Ahli Epidemiologi Universitas Indonesia (UI) Pandu Riono mengatakan seharusnya pemerintah mengajak dialog masyarakat sehingga aktivitas demo bisa dihindari.
![]() Aksi massa demo tolak Omnibuslaw berujung ricuh di kawasan Harmoni Jakarta, Kamis (8/10/2020). (CNBC Indonesia/Andrean Kristianto) |
Apalagi esensi dari unjuk rasa adalah menyampaikan aspirasi dan harusnya ada yg menerima mereka sehingga tidak ada aksi unjuk rasa. Munculnya klaster demonstrasi akan menjadi risiko besar, dalam penyampaian pendapat tanpa mematuhi protokol kesehatan.
Jika tetap berlangsung demo maka akan terjadi klaster demo, sehingga semakin sulit menekan laju penyebaran Covid-19. Dia menyayangkan pemerintah tidak memiliki kekhawatiran seperti itu dan tidak membuka ruang dialog sehingga bisa mencegah aksi untuk rasa..

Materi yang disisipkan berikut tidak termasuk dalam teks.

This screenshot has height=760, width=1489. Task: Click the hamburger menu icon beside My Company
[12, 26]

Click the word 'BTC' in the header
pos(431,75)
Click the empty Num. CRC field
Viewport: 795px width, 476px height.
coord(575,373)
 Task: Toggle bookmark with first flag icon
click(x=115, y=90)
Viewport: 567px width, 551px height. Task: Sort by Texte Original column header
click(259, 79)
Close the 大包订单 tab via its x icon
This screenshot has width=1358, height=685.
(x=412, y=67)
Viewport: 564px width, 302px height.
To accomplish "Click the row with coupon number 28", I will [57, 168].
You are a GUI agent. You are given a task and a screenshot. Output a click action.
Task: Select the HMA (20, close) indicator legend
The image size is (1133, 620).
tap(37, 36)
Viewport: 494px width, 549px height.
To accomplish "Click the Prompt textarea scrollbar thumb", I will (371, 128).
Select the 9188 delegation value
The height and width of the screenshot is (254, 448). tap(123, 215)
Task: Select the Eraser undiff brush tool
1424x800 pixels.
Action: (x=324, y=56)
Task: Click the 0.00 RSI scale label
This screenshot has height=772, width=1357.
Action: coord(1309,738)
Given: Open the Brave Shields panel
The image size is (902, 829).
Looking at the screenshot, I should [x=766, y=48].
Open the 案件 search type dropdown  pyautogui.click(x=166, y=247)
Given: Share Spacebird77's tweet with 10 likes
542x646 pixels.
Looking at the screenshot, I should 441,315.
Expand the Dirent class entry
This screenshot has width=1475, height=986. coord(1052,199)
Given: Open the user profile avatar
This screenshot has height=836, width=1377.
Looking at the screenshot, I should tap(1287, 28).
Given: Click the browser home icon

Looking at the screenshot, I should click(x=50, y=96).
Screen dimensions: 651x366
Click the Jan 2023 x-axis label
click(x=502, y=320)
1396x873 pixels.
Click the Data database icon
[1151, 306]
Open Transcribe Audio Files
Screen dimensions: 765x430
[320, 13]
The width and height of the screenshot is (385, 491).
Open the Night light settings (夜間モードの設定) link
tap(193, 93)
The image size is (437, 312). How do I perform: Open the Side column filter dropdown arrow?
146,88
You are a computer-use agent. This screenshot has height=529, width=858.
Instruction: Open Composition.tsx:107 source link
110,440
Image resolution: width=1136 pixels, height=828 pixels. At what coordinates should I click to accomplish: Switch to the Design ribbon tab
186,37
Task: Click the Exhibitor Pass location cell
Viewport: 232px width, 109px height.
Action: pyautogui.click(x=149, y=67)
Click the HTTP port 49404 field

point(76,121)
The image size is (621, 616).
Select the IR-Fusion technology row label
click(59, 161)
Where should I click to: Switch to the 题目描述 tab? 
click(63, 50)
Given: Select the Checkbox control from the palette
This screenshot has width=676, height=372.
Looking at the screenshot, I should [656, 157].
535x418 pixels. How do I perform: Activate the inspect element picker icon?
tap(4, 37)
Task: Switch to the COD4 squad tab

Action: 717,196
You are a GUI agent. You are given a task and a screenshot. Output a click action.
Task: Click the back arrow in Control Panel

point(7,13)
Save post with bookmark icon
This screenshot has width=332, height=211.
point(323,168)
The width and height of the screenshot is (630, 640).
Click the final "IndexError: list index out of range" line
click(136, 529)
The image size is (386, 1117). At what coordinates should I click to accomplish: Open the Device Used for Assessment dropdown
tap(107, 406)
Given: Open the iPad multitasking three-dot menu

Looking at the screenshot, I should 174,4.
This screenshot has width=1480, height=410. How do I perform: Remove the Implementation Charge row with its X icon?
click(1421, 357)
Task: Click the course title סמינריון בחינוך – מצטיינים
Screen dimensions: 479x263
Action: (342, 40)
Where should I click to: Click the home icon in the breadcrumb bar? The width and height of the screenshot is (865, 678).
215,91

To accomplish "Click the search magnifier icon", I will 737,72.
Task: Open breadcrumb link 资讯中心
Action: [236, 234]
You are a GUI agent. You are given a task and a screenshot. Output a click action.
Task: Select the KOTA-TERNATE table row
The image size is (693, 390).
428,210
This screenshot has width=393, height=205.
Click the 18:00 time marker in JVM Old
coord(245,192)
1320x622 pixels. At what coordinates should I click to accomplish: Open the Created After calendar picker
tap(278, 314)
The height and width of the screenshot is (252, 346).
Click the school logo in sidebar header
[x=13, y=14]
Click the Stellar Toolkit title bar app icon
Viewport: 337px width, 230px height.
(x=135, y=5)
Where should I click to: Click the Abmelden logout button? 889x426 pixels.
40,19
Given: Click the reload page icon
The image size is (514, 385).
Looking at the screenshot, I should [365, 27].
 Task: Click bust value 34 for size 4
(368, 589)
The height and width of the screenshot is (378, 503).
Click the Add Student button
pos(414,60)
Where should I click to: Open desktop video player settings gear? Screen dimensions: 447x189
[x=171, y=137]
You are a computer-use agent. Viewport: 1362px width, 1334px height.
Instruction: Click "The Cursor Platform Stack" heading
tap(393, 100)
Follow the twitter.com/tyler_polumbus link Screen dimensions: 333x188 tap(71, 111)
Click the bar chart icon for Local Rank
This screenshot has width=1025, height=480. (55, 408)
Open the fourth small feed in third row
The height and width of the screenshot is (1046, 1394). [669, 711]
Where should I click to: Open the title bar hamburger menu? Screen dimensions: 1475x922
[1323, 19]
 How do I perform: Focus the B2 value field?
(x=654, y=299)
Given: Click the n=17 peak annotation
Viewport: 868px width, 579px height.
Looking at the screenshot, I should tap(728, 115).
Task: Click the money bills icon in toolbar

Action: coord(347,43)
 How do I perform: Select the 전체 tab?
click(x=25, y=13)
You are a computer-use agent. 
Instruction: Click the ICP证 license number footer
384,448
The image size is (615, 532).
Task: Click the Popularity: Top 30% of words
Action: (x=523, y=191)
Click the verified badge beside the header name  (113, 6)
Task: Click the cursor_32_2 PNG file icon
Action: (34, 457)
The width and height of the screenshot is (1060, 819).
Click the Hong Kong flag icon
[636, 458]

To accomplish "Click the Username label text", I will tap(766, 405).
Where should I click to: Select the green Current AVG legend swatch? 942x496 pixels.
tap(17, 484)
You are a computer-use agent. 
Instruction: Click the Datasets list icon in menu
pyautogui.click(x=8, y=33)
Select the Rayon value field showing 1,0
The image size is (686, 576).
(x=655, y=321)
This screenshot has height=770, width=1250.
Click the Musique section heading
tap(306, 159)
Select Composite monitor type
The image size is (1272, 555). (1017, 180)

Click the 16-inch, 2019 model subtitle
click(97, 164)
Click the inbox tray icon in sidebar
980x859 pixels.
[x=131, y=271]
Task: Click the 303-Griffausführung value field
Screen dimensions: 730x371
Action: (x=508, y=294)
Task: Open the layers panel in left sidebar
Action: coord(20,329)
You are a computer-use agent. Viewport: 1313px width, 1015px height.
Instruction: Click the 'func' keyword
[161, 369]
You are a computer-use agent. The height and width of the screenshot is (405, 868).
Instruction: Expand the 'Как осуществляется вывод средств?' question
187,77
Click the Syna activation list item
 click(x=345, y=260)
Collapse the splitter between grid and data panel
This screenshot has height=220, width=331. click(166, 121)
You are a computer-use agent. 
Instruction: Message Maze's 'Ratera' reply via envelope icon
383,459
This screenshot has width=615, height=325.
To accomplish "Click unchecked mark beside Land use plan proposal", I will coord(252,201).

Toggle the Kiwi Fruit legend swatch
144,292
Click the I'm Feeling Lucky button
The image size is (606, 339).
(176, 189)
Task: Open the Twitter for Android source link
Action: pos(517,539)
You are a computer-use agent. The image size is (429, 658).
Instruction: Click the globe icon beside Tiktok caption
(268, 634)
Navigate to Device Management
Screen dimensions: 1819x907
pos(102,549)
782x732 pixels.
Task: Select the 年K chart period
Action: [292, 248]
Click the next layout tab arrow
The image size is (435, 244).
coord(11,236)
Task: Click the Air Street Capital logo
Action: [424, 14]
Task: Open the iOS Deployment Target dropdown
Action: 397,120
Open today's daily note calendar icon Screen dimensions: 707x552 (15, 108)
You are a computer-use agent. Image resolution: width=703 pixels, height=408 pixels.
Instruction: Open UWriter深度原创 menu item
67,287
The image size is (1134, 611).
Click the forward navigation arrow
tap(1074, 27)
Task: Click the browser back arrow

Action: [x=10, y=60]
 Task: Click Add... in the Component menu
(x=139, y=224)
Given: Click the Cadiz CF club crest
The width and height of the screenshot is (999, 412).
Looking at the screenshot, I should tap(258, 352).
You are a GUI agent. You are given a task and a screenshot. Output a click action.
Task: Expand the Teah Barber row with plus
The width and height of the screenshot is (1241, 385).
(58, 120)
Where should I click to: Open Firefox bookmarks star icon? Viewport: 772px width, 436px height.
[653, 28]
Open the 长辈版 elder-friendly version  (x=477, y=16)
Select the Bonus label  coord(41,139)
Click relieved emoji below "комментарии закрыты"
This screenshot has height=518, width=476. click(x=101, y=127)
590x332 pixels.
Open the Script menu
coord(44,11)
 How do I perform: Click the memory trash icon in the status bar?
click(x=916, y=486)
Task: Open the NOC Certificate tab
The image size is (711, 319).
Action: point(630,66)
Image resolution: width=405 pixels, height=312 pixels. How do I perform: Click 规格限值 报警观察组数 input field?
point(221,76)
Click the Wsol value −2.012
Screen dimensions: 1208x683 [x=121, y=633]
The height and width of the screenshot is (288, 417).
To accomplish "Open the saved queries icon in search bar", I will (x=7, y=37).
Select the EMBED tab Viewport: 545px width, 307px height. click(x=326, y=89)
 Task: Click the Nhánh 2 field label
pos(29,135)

"Pemerintah tidak serius menghadapi pandemi ini. Kalau serius pilkada, demo diusahakan jangan sampai ada dulu karena berpotensi menimbulkan klaster baru," kata Pandu Riono kepada CNBC Indonesia.
Masyarakat pun pastinya sulit menerimanya karena memang tidak ada ruang dialog, sehingga sekarang diharapkan polisi dapat bersikap lebih membantu misalnya jika pendemo yang tidak menggunakan masker diberikan masker. Paling tidak jika berdesakan saat demo, tetap menggunakan masker.
"Kalau saya orang pemerintah, saya orang Kemenkes akan membagikan masker, karena banyak yang tidak memakai masker itu," kata Pandu.
"Kita tidak sayang pada anak-anak kita. Yang demo kan itu juga mahasiswa masa depan bangsa kita. Tunjukan kita sayang sama mereka," lanjutnya.
Yang paling efektif untuk meredam demo ini menurutnya tetap ada ruang untuk berdialog.Tidak ada langkah mencegah kalster demo, selain mencegah terjadinya.
"Tidak ada suara kaya gitu mana menterinya? Kalau memang presidennya sedang sibuk," kata dia.